As has been noted earlier, there are several methodological challenges in studying PTSD in post-ICU families. Obtaining an adequate sample can be challenging and is influenced by enrollment procedures and attrition rates. Variables to consider in obtaining a representative sample include type of ICU, patient diagnosis, and cultural factors. Although the data establishing risk is not strong, focusing on family members who are likely to be at higher risk for PTSD symptoms, decision-makers and families of patients at risk for a prolonged ICU course, may be the most efficient approach to identify modifiable factors that influence the severity and prevalence of PTSD symptoms. Furthermore, obtaining an accurate psychological history of ICU family members also appears to be important in assessing PTSD symptom risk. Symptoms of complicated grief, anxiety, and depression are commonly reported along with PTSD symptoms (Anderson et al., 2008; Azoulay et al., 2005; Garrouste-Orgeas et al., 2012; Gries et al., 2010; Lautrette et al., 2007; McAdam et al., 2012; Pillai et al., 2010)
Measurement challenges include choice of measurement tool and timing of PTSD symptom measurement. The IES-R and PCL-C instruments have been used previously in ICU family members and demonstrate adequate psychometric properties. Standardization of the measurement instrument used in PTSD research for ICU families would help limit variability in prevalence and severity of symptoms reported in the literature. The IES-R has been most widely used, and at this point, enables the greatest amount of comparison among studies. However, recent changes in the diagnostic criteria of PTSD in DSM-5 will almost certainly prompt further revisions in the measurement tools for PTSD symptoms, given the history of changes that occurred after publication of previous editions of the DSM manual.
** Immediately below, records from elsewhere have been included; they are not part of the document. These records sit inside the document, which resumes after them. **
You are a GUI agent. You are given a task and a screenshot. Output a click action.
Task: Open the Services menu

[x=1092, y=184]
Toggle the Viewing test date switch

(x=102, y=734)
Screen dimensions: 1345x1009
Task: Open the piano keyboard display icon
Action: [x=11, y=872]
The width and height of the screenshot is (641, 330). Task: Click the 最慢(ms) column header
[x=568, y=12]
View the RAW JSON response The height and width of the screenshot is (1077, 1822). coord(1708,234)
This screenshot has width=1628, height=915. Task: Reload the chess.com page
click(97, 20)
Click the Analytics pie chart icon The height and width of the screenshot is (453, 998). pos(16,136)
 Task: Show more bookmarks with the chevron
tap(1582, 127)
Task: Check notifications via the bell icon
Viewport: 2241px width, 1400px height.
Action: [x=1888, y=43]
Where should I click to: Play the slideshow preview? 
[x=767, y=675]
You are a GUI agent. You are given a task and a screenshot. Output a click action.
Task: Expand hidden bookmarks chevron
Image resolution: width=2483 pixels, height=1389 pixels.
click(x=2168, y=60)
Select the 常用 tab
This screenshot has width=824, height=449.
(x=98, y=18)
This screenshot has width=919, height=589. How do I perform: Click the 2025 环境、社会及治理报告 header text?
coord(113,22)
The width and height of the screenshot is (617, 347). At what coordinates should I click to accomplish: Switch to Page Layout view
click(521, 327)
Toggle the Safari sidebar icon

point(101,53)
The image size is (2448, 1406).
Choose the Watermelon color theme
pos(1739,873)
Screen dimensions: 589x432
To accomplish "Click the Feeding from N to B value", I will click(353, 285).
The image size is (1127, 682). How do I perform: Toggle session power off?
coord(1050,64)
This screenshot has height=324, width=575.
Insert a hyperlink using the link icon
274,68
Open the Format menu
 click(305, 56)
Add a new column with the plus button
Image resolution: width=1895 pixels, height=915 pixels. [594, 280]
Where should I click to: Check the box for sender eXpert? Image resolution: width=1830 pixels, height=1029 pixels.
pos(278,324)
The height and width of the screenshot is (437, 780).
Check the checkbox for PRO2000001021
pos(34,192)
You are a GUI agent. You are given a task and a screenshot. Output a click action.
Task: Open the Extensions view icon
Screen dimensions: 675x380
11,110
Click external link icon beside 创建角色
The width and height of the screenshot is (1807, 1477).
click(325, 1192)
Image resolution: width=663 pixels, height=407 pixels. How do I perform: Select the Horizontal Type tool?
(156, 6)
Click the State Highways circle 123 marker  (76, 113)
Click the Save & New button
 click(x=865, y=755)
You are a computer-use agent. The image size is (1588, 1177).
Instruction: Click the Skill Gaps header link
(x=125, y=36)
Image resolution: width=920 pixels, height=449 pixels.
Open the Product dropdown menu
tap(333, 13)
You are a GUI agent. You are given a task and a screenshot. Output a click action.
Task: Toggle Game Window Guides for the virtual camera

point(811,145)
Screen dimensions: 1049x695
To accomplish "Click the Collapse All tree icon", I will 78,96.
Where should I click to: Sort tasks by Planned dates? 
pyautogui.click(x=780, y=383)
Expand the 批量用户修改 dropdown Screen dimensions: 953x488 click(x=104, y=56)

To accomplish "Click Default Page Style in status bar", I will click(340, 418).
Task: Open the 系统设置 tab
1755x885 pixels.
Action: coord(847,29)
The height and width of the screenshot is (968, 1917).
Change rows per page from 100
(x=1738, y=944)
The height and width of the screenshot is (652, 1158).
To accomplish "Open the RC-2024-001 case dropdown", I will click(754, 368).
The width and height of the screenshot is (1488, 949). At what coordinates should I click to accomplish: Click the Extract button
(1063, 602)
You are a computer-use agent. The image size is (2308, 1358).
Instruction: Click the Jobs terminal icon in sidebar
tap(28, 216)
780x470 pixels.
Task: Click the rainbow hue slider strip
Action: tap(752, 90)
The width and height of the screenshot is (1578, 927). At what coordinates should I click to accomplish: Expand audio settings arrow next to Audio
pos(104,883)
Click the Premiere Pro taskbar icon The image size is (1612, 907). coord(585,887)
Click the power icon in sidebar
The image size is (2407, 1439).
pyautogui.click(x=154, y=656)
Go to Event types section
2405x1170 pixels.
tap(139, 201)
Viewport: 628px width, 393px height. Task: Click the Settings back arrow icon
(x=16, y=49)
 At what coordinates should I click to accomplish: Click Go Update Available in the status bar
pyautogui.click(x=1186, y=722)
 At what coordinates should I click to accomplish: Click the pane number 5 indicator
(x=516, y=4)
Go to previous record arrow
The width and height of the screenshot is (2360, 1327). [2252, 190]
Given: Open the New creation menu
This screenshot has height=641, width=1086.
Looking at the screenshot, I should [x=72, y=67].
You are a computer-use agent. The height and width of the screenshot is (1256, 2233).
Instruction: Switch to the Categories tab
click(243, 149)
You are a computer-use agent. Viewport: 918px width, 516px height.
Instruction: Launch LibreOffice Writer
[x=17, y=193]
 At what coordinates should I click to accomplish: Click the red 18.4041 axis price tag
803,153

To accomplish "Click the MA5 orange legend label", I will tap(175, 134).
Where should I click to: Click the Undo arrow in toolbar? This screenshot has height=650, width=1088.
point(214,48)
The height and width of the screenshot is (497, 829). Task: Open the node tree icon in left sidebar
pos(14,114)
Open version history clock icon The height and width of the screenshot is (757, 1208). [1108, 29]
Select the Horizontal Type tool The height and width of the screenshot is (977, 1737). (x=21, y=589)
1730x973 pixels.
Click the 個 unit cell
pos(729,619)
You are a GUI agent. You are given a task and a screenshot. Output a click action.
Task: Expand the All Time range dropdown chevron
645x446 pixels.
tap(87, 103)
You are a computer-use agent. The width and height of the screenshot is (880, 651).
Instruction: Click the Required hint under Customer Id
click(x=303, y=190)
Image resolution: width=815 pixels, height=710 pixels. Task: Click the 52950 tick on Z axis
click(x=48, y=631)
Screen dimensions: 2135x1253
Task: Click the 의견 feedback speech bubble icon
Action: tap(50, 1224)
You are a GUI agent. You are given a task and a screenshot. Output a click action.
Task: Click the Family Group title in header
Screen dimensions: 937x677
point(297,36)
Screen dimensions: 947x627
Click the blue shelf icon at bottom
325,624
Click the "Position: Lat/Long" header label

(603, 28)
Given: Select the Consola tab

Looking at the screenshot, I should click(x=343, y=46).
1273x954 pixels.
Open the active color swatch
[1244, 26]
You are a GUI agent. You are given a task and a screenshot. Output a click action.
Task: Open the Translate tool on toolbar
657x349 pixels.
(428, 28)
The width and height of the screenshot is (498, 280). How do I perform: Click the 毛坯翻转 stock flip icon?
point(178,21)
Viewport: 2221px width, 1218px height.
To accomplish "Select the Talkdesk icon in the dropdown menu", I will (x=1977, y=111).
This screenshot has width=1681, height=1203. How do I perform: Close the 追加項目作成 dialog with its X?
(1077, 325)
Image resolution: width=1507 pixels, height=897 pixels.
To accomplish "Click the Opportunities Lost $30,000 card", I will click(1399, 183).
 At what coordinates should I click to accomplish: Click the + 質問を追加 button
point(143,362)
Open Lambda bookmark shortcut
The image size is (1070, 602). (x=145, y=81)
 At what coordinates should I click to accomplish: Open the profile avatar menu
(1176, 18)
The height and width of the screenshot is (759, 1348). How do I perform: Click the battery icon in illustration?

With the recognition of post intensive care syndrome-family (PICS-F) by the Society of Critical Care Medicine and increasing research in studying the experience of post-ICU family members, some recommendations about the best tool for assessing PTSD symptoms may be forthcoming to help guide future investigations (Needham et al., 2012). Additionally, reporting PTSD symptom prevalence is clearly influenced by measurement time frame. Family members experiencing early symptoms of PTSD (three to six months after ICU discharge) should be reported separately from individuals experiencing symptoms one or several years after the ICU illness.
A better understanding of the post-ICU factors that promote PTSD symptoms is essential to understanding the phenomenon. Longitudinal studies examining the trajectory of family PTSD symptoms following ICU hospitalization are needed. Examination of coping strategies used by ICU family members may help elucidate the dynamic relationship between the stress of the ICU experience and the adaptation or maladaptation experienced afterword. Additionally, the influence of caregiver burden and ongoing post-ICU stressors have received little attention to date. While some intervention studies have demonstrated a reduced prevalence and severity of PTSD symptoms, better understanding of the mechanism of these interventions is needed to guide further refinement in identification and support of at risk family members (Garrouste-Orgeas et al., 2012; Jones et al., 2012; Lautrette et al., 2007). It is clear that ICU families struggle during and after the ICU experience. Further studies are necessary to understand their experience and to tailor interventions that may have a beneficial effect in reducing stress and PTSD symptoms.